At RevGalBlogPals, revhrod writes:
The website promoting this piece of art says, "For the first time,
the worlds most influential religious texts are brought together and
presented on the same level, their coexistence acknowledged and
celebrated”. The shelf is made of reclaimed wood that contains seven religious books. The designers have put them – literally – on the same level.
Well, pish posh! I think that some books ARE better than others! How about you?
- What book have you read in the last six months that has really stayed with you? Why? — I was probably the last person to read this one, Parker Palmer’s "Let Your Life Speak." I read it last summer just as I was beginning my effort to live more healthily, and of course that external quest had an interior impact, too. Palmer came along at the right time, to challenge my negative thinking about myself. I know I will read it again and expect it will have more to say to me when I am in a different space.
- What is one of your favorite childhood books? — Only one? That’s hard. I lived with my nose in a book. I guess I would go with "The Voyage of the Dawn Treader," by C.S. Lewis. I loved all the Narnia books, but that was my favorite. I related to Lucy and her experiences in that particular book even more than in the others.
- Do you have a favorite book of the Bible? Do tell! — I love Mark’s gospel. And I actually think I’m consistent when asked this question. I love the humanity of Jesus, the artful weaving of the stories, and the terror of the disciples unremitted by thrilling Resurrection accounts. The whole gospel is a Resurrection story, or so it feels to me. (I also love Ruth and Esther.)
- What is one book you could read again and again? — I am a re-reader, and when I’m in the mood to go back to a familiar place, I go back to Jane Austen, especially "Pride and Prejudice." I foresee many more visits to Charlotte, dances with Wickham, tours that end at Pemberley and eventual happy endings with Darcy. For Elizabeth, I mean. 😉
- Is there a book you would suggest for Lenten reading? What is it and why? — I just received a copy of Bread and Wine: Readings for Lent and Easter, which is on the RevGalBookPals list for March. I haven’t opened it yet, but it looks like a great Lenten companion.

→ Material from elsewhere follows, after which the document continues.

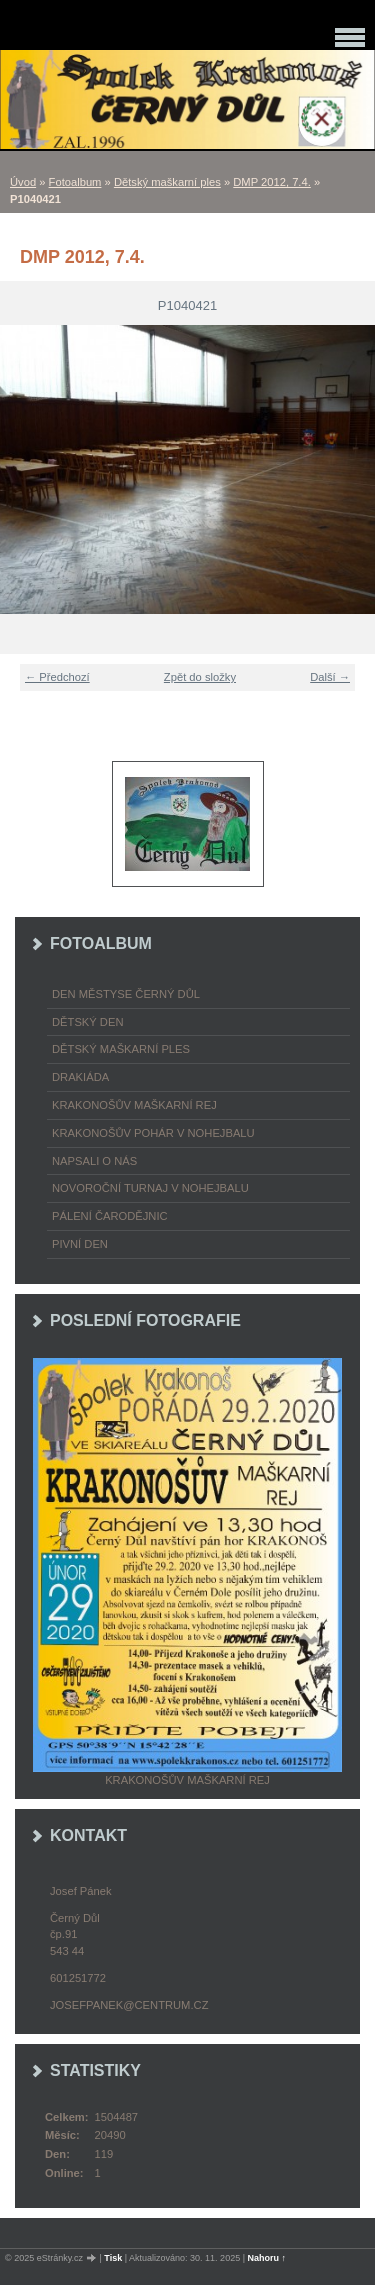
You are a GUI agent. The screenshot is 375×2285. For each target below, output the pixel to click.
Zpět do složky (200, 677)
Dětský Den (88, 1022)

I am going to lead the discussion, so I had better read it!!! It contains short pieces by writers ranging from Lewis to Chesterton to L’Engle to Buechner.
because we all love bonus questions, if you were going to publish a
book what would it be? Who would you want to write the jacket cover
blurb expounding on your talent?
I think I might like to write devotional reflections on the lectionary, not a book for preachers, but for anyone to read. I really like writing about life in conversation with scripture. Most of the people I would like to write words of encouragement and promotion are probably gone on already, so I don’t have a clever answer to that one. So that’s a weak ending, sorry.